Pero hay una realidad aquí y una verdad que debe ser dicha. Estos migrantes no deberían haber venido a Tijuana como lo hicieron. El derecho internacional humanitario es claro y define claramente el proceso de búsqueda de asilo. México es signatario de la Convención de Ginebra y está obligado por esta ley. Según el derecho internacional, los solicitantes de asilo deben buscar ser bienvenidos en su primer país de refugio disponible, que en este caso es claramente México, una nación políticamente libre y vibrante que los migrantes han pasado meses recorriendo.

El despreciable y racista Donald Trump ha manejado este incidente lamentablemente en un intento desesperado de entusiasmar a sus partidarios racistas. Pero en el simple asunto del derecho internacional, Estados Unidos se encuentra en una base sólida: los migrantes centroamericanos ya en Tijuana no deben buscar asilo en los Estados Unidos. Ya deberían haber recibido asilo en México. No hay ambigüedad: si estos migrantes realmente tienen un temor creíble de regresar a sus países de origen conforme al derecho internacional, el asilo, su refugio de sus problemas en el hogar, debería ser mexicano en territorio mexicano, y deberían haber tomado este refugio en la frontera sur de México.

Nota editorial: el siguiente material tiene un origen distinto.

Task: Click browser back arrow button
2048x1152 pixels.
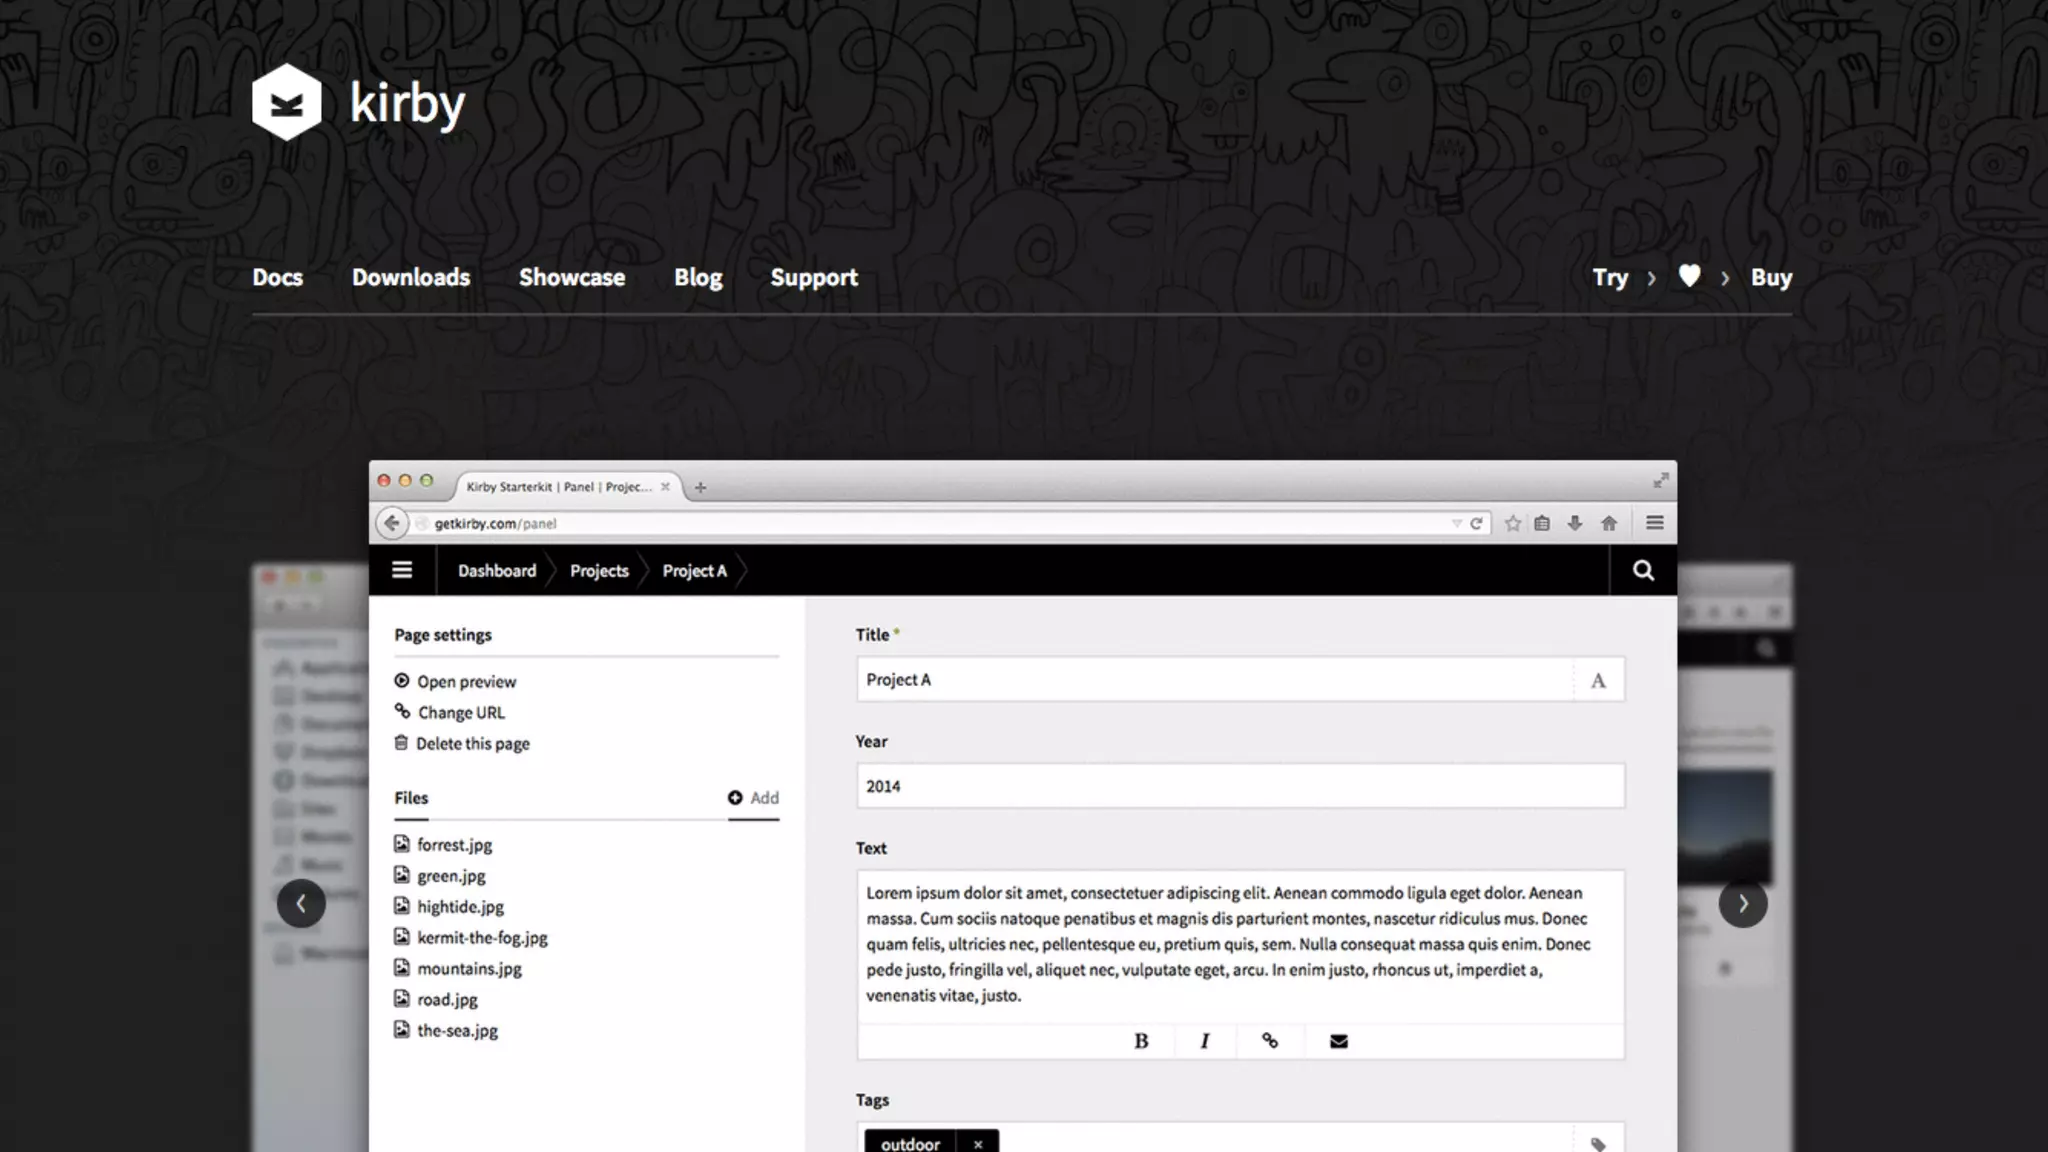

Buscar asilo no es como ir de compras. Es una forma de huir. Los solicitantes de asilo no tienen derecho a elegir a qué destino van. Eligen y tienen derecho a la seguridad. México ofrece esto. Los asquerosos gobernantes de Washington no proporcionan una excusa para que los líderes de México eludan sus responsabilidades de refugiados bajo el gobierno internacional. Estas responsabilidades son claras.

¿Dónde deja esto a Tijuana hoy? Estos migrantes no son una responsabilidad de los Estados Unidos. Nuestra frontera compartida es una responsabilidad de Estados Unidos y México. Los Estados Unidos y México deben mantenerla abierta para aquellos que tienen una necesidad legítima de usarlo por las muchas razones por las que se debe usar una frontera. Y simplemente, la respuesta a la crisis migratoria de Tijuana no se encontrará al norte de la frontera. El gobierno mexicano debe encontrarla. México según el derecho internacional es claramente responsable de la acogida de los migrantes. Ellos merecen la mayor medida de compasión. Pero la ley es la ley.

 

Andrew S.E. Erickson es un orgulloso ex residente de Tijuana, ex diplomático de los Estados Unidos, con Maestría del Colegio Nacional de Guerra, y un fuerte creyente de la importancia de las buenas relaciones entre mexicanos y estadounidenses.